Your objective:
Return the words of the music reviews below from "It didn't really" up to and including "feel that way.", copied verbatim.

Excerpted passage:
The one hundred and fifteenth classical recording: #708 Igor Stravinski - Les Noces
While one of the issues with a lot of ballets is that they are quite visible and that means you lose out listening to a recording of it, Les Noces stands out as different. The piece is chaotic and dramatic, the choir sounding distressed, and unlike what I would expect to make for the serene sound you would normally set a ballet to. Instead, it feels like a chaotic opera, a wedding gone wrong (or, some would say, a typical contentious one) and it feels strong enough to create the scenes in your mind.
This piece has its own hectic, almost droning sound, and it's off putting if you're not quite ready for it, but it settles into a pattern that finds harmony and meaning in that sound, a story that makes sense in a more real and down to earth way and feels like it works in this setting.
The two hundred and seventy-ninth album: #279 Lou Reed - Berlin
Berlin succeeds reasonably well as a rock album. As a solo act, rather than a rock band project, the focus is heavily on Lou Reed's vocals and guitar playing, which stands out especially for his slightly slurred, dark style of singing. It feels dark and aggressive, with some very maudlin songs. As a 'rock opera', the story doesn't reach through, but the tone of the album works really well.
It didn't really hit me until The Kids, though, where the shouting children really tugged at me and reached me. There's a build up to it, but as a long of the tracks blur a bit they tend to feel like an on going work - there are differences between tracks, but just as much a recurring theme. I don't know whether the darkness here always connected with me, the combination sometimes feeling a bit off, but this is an album that connects with a specific mood and I can see it being great to listen to when you do feel that way.

Dataset entries:
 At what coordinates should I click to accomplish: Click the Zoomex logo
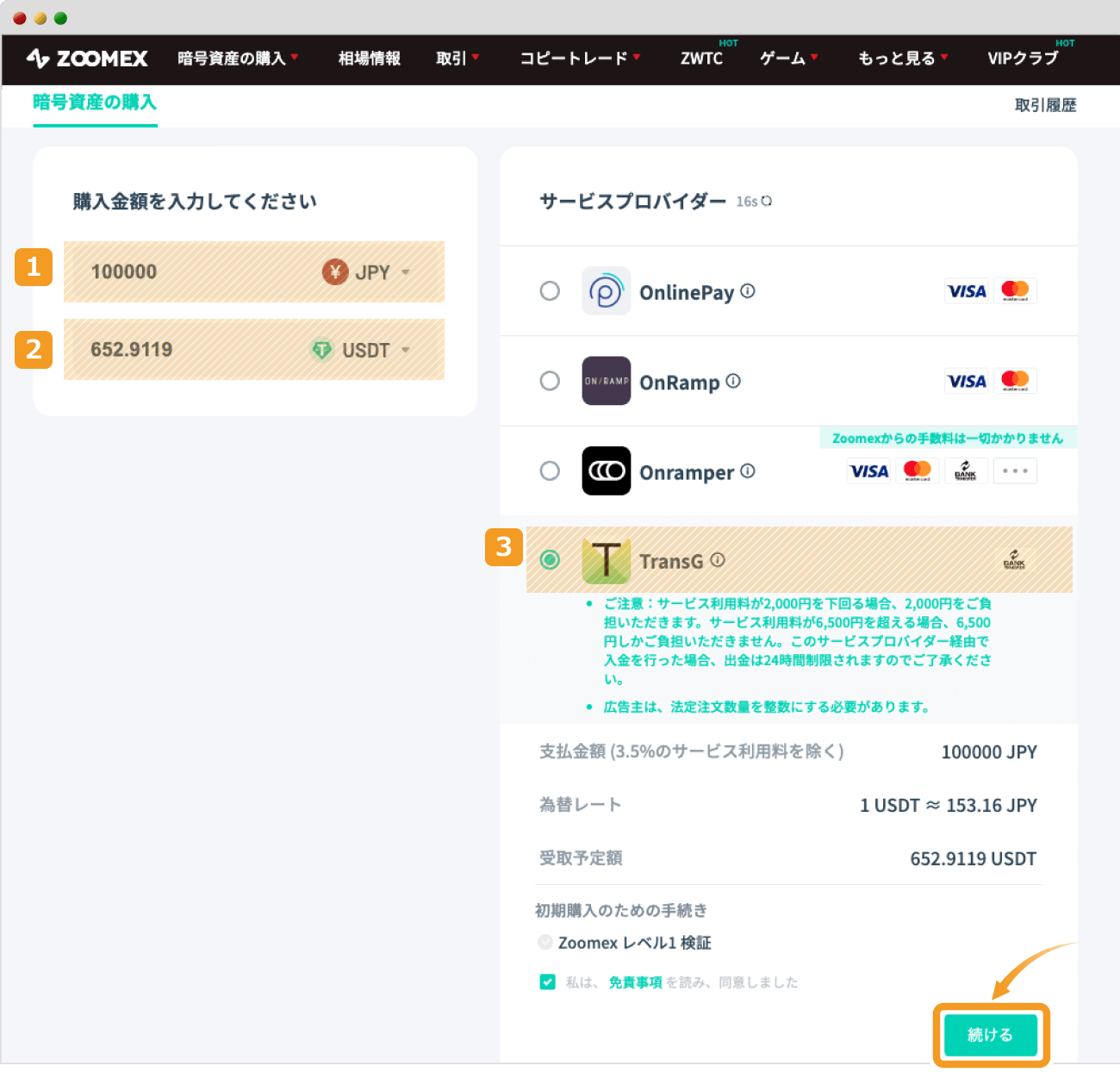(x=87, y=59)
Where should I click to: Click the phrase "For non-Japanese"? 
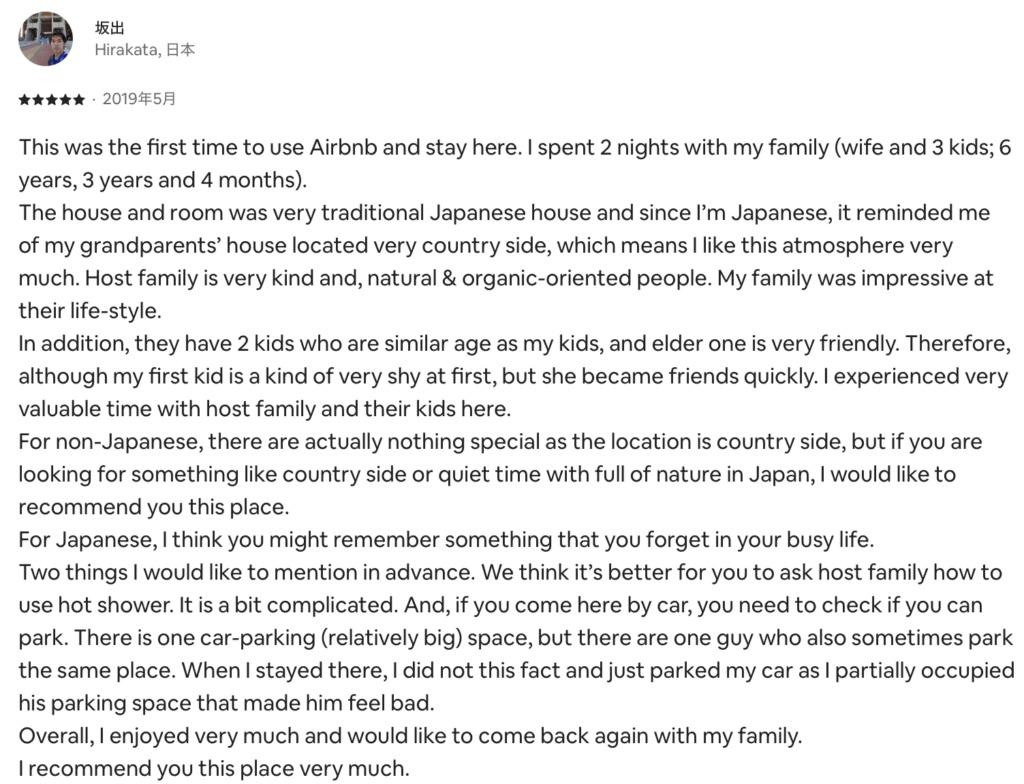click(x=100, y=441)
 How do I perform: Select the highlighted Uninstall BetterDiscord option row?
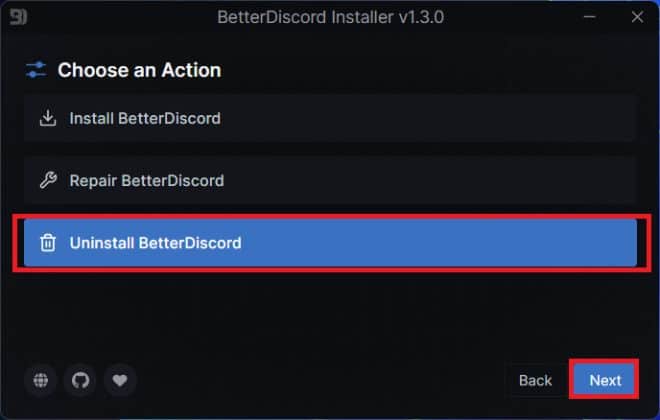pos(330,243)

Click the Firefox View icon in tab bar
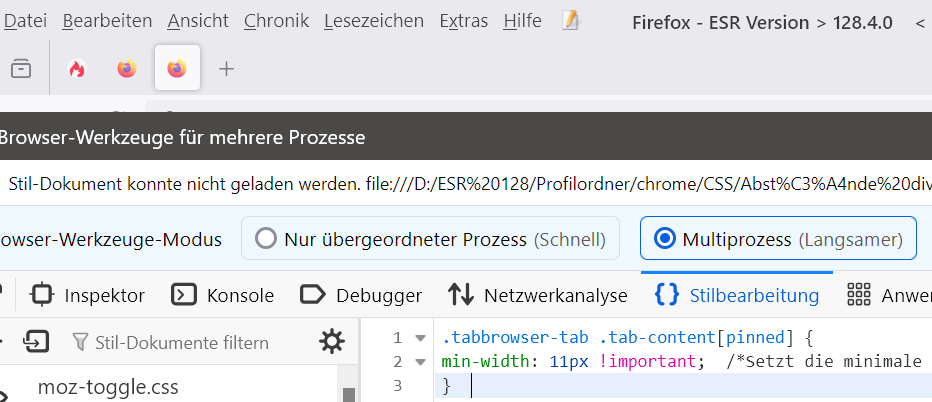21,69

Solution:
It didn't really hit me until The Kids, though, where the shouting children really tugged at me and reached me. There's a build up to it, but as a long of the tracks blur a bit they tend to feel like an on going work - there are differences between tracks, but just as much a recurring theme. I don't know whether the darkness here always connected with me, the combination sometimes feeling a bit off, but this is an album that connects with a specific mood and I can see it being great to listen to when you do feel that way.